Would you restate word for word the lines of the listing, beginning at the first and ending with the line that holds "HitMag (1290, 2291)"?

=== Begin Enclosure ===

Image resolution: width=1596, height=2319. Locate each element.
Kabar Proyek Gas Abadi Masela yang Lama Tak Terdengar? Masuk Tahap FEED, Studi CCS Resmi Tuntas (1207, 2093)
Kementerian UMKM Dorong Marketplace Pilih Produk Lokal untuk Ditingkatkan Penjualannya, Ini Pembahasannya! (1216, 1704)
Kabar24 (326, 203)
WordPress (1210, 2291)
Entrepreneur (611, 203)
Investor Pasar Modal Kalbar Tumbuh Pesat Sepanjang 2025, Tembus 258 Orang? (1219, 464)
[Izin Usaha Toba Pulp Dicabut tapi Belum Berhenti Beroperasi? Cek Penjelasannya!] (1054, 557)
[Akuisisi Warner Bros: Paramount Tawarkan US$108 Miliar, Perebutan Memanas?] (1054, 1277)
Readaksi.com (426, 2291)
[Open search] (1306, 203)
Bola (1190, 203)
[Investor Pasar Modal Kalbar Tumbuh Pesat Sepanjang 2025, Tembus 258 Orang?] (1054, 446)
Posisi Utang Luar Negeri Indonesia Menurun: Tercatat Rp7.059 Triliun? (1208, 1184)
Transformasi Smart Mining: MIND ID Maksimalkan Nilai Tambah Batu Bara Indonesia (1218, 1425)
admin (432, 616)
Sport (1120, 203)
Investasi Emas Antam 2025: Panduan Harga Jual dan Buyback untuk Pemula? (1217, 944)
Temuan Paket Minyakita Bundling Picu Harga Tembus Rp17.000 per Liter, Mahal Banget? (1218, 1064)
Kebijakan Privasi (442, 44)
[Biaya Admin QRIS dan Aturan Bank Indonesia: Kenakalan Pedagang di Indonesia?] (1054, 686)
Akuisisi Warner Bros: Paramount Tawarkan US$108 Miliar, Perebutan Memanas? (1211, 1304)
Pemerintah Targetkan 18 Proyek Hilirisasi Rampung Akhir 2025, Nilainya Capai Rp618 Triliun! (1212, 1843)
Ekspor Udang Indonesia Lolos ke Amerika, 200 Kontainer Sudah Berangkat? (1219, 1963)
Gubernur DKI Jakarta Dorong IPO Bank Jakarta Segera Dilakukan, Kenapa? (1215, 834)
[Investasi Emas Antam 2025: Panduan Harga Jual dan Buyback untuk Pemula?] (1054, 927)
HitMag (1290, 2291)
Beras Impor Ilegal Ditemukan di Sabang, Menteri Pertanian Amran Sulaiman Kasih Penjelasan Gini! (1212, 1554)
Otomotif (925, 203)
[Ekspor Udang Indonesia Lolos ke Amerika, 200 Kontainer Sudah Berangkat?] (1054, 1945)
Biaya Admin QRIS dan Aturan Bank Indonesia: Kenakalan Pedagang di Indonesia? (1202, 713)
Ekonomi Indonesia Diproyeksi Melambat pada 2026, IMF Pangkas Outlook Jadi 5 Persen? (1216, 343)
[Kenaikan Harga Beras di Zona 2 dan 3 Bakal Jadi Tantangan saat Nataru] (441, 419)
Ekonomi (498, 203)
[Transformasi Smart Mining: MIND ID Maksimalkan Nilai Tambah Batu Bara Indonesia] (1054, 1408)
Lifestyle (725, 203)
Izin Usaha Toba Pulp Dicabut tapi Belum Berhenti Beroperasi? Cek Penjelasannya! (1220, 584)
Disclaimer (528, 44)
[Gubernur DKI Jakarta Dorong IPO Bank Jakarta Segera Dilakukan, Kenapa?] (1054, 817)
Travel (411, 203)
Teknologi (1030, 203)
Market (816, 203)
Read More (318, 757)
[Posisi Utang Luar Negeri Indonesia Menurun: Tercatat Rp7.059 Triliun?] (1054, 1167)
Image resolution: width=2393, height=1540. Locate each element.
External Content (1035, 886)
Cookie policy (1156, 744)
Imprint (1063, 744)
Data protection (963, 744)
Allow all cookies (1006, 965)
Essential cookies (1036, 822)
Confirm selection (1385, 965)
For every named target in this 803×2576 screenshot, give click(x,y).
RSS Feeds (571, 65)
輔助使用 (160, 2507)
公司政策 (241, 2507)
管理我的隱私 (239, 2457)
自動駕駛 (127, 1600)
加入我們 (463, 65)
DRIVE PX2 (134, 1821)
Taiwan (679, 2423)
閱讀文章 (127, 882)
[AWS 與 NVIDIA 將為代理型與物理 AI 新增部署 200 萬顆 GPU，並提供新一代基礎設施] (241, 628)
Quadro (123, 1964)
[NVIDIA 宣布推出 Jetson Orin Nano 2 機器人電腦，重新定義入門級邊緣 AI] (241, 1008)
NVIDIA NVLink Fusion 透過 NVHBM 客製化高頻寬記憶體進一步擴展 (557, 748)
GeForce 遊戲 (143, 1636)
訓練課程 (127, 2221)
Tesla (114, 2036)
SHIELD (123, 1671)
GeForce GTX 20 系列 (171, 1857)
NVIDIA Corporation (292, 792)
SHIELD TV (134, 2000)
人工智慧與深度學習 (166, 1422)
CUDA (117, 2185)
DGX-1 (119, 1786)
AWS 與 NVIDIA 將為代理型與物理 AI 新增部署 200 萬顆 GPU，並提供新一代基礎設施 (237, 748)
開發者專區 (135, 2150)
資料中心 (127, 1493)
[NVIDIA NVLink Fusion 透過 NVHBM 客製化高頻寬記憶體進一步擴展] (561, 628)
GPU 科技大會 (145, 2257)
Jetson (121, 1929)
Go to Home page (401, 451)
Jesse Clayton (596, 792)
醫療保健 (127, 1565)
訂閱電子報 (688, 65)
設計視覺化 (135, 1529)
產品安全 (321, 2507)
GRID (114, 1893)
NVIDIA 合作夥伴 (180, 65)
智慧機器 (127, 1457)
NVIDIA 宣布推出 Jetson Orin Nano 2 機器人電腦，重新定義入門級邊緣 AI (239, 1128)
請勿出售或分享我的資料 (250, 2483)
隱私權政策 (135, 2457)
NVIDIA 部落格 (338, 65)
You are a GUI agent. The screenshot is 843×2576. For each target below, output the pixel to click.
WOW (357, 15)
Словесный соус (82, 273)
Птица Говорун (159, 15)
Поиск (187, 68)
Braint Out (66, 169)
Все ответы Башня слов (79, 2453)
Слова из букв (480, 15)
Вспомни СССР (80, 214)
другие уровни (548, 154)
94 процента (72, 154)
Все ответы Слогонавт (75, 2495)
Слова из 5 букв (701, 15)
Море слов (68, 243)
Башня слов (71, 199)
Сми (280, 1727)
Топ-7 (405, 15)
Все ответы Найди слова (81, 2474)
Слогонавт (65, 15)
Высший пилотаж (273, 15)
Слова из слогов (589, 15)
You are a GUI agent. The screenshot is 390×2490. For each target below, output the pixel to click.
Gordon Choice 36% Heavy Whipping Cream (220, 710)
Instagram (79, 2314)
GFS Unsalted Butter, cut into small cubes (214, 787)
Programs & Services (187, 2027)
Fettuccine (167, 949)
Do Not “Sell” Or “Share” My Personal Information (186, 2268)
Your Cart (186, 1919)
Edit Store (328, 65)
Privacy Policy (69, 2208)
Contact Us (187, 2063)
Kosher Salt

=== End Enclosure ===

Solution -
Image resolution: width=1596, height=2319. Locate each element.
Kabar Proyek Gas Abadi Masela yang Lama Tak Terdengar? Masuk Tahap FEED, Studi CCS Resmi Tuntas (1207, 2093)
Kementerian UMKM Dorong Marketplace Pilih Produk Lokal untuk Ditingkatkan Penjualannya, Ini Pembahasannya! (1216, 1704)
Kabar24 (326, 203)
WordPress (1210, 2291)
Entrepreneur (611, 203)
Investor Pasar Modal Kalbar Tumbuh Pesat Sepanjang 2025, Tembus 258 Orang? (1219, 464)
[Izin Usaha Toba Pulp Dicabut tapi Belum Berhenti Beroperasi? Cek Penjelasannya!] (1054, 557)
[Akuisisi Warner Bros: Paramount Tawarkan US$108 Miliar, Perebutan Memanas?] (1054, 1277)
Readaksi.com (426, 2291)
[Open search] (1306, 203)
Bola (1190, 203)
[Investor Pasar Modal Kalbar Tumbuh Pesat Sepanjang 2025, Tembus 258 Orang?] (1054, 446)
Posisi Utang Luar Negeri Indonesia Menurun: Tercatat Rp7.059 Triliun? (1208, 1184)
Transformasi Smart Mining: MIND ID Maksimalkan Nilai Tambah Batu Bara Indonesia (1218, 1425)
admin (432, 616)
Sport (1120, 203)
Investasi Emas Antam 2025: Panduan Harga Jual dan Buyback untuk Pemula? (1217, 944)
Temuan Paket Minyakita Bundling Picu Harga Tembus Rp17.000 per Liter, Mahal Banget? (1218, 1064)
Kebijakan Privasi (442, 44)
[Biaya Admin QRIS dan Aturan Bank Indonesia: Kenakalan Pedagang di Indonesia?] (1054, 686)
Akuisisi Warner Bros: Paramount Tawarkan US$108 Miliar, Perebutan Memanas? (1211, 1304)
Pemerintah Targetkan 18 Proyek Hilirisasi Rampung Akhir 2025, Nilainya Capai Rp618 Triliun! (1212, 1843)
Ekspor Udang Indonesia Lolos ke Amerika, 200 Kontainer Sudah Berangkat? (1219, 1963)
Gubernur DKI Jakarta Dorong IPO Bank Jakarta Segera Dilakukan, Kenapa? (1215, 834)
[Investasi Emas Antam 2025: Panduan Harga Jual dan Buyback untuk Pemula?] (1054, 927)
HitMag (1290, 2291)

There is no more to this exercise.